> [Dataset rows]
########################################

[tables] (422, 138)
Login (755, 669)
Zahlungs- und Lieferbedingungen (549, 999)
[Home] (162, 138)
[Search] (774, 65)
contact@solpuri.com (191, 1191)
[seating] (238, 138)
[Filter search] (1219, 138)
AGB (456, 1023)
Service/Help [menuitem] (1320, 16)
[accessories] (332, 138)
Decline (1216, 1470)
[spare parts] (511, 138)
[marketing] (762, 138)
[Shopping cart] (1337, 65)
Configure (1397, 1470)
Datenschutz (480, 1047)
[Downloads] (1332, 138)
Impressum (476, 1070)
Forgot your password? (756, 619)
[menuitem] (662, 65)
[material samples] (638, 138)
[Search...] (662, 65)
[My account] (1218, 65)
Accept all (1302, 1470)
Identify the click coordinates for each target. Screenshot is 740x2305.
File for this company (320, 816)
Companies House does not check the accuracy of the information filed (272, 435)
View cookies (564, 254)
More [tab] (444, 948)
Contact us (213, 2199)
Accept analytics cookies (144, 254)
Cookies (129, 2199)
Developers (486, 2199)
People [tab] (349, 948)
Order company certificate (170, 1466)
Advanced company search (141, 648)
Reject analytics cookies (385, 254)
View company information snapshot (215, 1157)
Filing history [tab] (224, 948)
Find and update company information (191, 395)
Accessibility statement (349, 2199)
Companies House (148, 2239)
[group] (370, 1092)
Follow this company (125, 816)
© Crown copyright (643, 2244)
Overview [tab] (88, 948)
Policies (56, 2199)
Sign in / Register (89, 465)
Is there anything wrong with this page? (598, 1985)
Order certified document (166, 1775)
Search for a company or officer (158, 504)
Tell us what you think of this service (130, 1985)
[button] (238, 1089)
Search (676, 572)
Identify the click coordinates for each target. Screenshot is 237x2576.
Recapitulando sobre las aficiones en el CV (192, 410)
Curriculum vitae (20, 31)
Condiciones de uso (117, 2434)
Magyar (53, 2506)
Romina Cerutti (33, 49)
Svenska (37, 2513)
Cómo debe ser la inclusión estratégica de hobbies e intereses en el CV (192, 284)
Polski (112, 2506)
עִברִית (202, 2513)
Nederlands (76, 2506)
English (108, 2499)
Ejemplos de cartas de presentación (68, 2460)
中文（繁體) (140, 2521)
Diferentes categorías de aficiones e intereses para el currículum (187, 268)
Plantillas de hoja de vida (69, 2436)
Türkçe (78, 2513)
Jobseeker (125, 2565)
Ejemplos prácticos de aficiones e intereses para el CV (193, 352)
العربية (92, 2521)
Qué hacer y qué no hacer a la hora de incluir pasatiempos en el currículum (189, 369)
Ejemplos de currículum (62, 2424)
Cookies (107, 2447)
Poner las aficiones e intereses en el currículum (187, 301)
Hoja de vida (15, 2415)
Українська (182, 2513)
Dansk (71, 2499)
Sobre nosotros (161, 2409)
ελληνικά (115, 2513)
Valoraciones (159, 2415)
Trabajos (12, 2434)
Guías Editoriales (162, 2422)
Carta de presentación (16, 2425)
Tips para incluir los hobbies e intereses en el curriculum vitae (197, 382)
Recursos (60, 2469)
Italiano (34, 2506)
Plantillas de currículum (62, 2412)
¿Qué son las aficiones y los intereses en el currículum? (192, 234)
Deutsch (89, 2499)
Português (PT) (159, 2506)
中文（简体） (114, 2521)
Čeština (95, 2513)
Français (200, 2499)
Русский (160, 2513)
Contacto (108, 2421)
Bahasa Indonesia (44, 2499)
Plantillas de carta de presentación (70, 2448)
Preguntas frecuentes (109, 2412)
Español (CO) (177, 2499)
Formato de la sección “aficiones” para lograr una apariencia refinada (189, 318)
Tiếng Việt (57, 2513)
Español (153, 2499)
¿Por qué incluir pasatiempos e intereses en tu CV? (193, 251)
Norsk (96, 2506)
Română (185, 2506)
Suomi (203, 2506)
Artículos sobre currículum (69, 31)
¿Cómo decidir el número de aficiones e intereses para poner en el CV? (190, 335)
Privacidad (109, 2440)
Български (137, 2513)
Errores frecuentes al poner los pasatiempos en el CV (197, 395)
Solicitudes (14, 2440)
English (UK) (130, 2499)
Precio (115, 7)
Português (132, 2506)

########################################

> [Prompt] Please arrange every line of the data above as a Markdown table with the columns "Row" and "Data line," numbering the rows in order and leaving out any blank lines.

> [Correct response]
| Row | Data line |
|---|---|
| 1 | [tables] (422, 138) |
| 2 | Login (755, 669) |
| 3 | Zahlungs- und Lieferbedingungen (549, 999) |
| 4 | [Home] (162, 138) |
| 5 | [Search] (774, 65) |
| 6 | contact@solpuri.com (191, 1191) |
| 7 | [seating] (238, 138) |
| 8 | [Filter search] (1219, 138) |
| 9 | AGB (456, 1023) |
| 10 | Service/Help [menuitem] (1320, 16) |
| 11 | [accessories] (332, 138) |
| 12 | Decline (1216, 1470) |
| 13 | [spare parts] (511, 138) |
| 14 | [marketing] (762, 138) |
| 15 | [Shopping cart] (1337, 65) |
| 16 | Configure (1397, 1470) |
| 17 | Datenschutz (480, 1047) |
| 18 | [Downloads] (1332, 138) |
| 19 | Impressum (476, 1070) |
| 20 | Forgot your password? (756, 619) |
| 21 | [menuitem] (662, 65) |
| 22 | [material samples] (638, 138) |
| 23 | [Search...] (662, 65) |
| 24 | [My account] (1218, 65) |
| 25 | Accept all (1302, 1470) |
| 26 | Identify the click coordinates for each target. Screenshot is 740x2305. |
| 27 | File for this company (320, 816) |
| 28 | Companies House does not check the accuracy of the information filed (272, 435) |
| 29 | View cookies (564, 254) |
| 30 | More [tab] (444, 948) |
| 31 | Contact us (213, 2199) |
| 32 | Accept analytics cookies (144, 254) |
| 33 | Cookies (129, 2199) |
| 34 | Developers (486, 2199) |
| 35 | People [tab] (349, 948) |
| 36 | Order company certificate (170, 1466) |
| 37 | Advanced company search (141, 648) |
| 38 | Reject analytics cookies (385, 254) |
| 39 | View company information snapshot (215, 1157) |
| 40 | Filing history [tab] (224, 948) |
| 41 | Find and update company information (191, 395) |
| 42 | Accessibility statement (349, 2199) |
| 43 | Companies House (148, 2239) |
| 44 | [group] (370, 1092) |
| 45 | Follow this company (125, 816) |
| 46 | © Crown copyright (643, 2244) |
| 47 | Overview [tab] (88, 948) |
| 48 | Policies (56, 2199) |
| 49 | Sign in / Register (89, 465) |
| 50 | Is there anything wrong with this page? (598, 1985) |
| 51 | Order certified document (166, 1775) |
| 52 | Search for a company or officer (158, 504) |
| 53 | Tell us what you think of this service (130, 1985) |
| 54 | [button] (238, 1089) |
| 55 | Search (676, 572) |
| 56 | Identify the click coordinates for each target. Screenshot is 237x2576. |
| 57 | Recapitulando sobre las aficiones en el CV (192, 410) |
| 58 | Curriculum vitae (20, 31) |
| 59 | Condiciones de uso (117, 2434) |
| 60 | Magyar (53, 2506) |
| 61 | Romina Cerutti (33, 49) |
| 62 | Svenska (37, 2513) |
| 63 | Cómo debe ser la inclusión estratégica de hobbies e intereses en el CV (192, 284) |
| 64 | Polski (112, 2506) |
| 65 | עִברִית (202, 2513) |
| 66 | Nederlands (76, 2506) |
| 67 | English (108, 2499) |
| 68 | Ejemplos de cartas de presentación (68, 2460) |
| 69 | 中文（繁體) (140, 2521) |
| 70 | Diferentes categorías de aficiones e intereses para el currículum (187, 268) |
| 71 | Plantillas de hoja de vida (69, 2436) |
| 72 | Türkçe (78, 2513) |
| 73 | Jobseeker (125, 2565) |
| 74 | Ejemplos prácticos de aficiones e intereses para el CV (193, 352) |
| 75 | العربية (92, 2521) |
| 76 | Qué hacer y qué no hacer a la hora de incluir pasatiempos en el currículum (189, 369) |
| 77 | Ejemplos de currículum (62, 2424) |
| 78 | Cookies (107, 2447) |
| 79 | Poner las aficiones e intereses en el currículum (187, 301) |
| 80 | Hoja de vida (15, 2415) |
| 81 | Українська (182, 2513) |
| 82 | Dansk (71, 2499) |
| 83 | Sobre nosotros (161, 2409) |
| 84 | ελληνικά (115, 2513) |
| 85 | Valoraciones (159, 2415) |
| 86 | Trabajos (12, 2434) |
| 87 | Guías Editoriales (162, 2422) |
| 88 | Carta de presentación (16, 2425) |
| 89 | Tips para incluir los hobbies e intereses en el curriculum vitae (197, 382) |
| 90 | Recursos (60, 2469) |
| 91 | Italiano (34, 2506) |
| 92 | Plantillas de currículum (62, 2412) |
| 93 | ¿Qué son las aficiones y los intereses en el currículum? (192, 234) |
| 94 | Deutsch (89, 2499) |
| 95 | Português (PT) (159, 2506) |
| 96 | 中文（简体） (114, 2521) |
| 97 | Čeština (95, 2513) |
| 98 | Français (200, 2499) |
| 99 | Русский (160, 2513) |
| 100 | Contacto (108, 2421) |
| 101 | Bahasa Indonesia (44, 2499) |
| 102 | Plantillas de carta de presentación (70, 2448) |
| 103 | Preguntas frecuentes (109, 2412) |
| 104 | Español (CO) (177, 2499) |
| 105 | Formato de la sección “aficiones” para lograr una apariencia refinada (189, 318) |
| 106 | Tiếng Việt (57, 2513) |
| 107 | Español (153, 2499) |
| 108 | ¿Por qué incluir pasatiempos e intereses en tu CV? (193, 251) |
| 109 | Norsk (96, 2506) |
| 110 | Română (185, 2506) |
| 111 | Suomi (203, 2506) |
| 112 | Artículos sobre currículum (69, 31) |
| 113 | ¿Cómo decidir el número de aficiones e intereses para poner en el CV? (190, 335) |
| 114 | Privacidad (109, 2440) |
| 115 | Български (137, 2513) |
| 116 | Errores frecuentes al poner los pasatiempos en el CV (197, 395) |
| 117 | Solicitudes (14, 2440) |
| 118 | English (UK) (130, 2499) |
| 119 | Precio (115, 7) |
| 120 | Português (132, 2506) |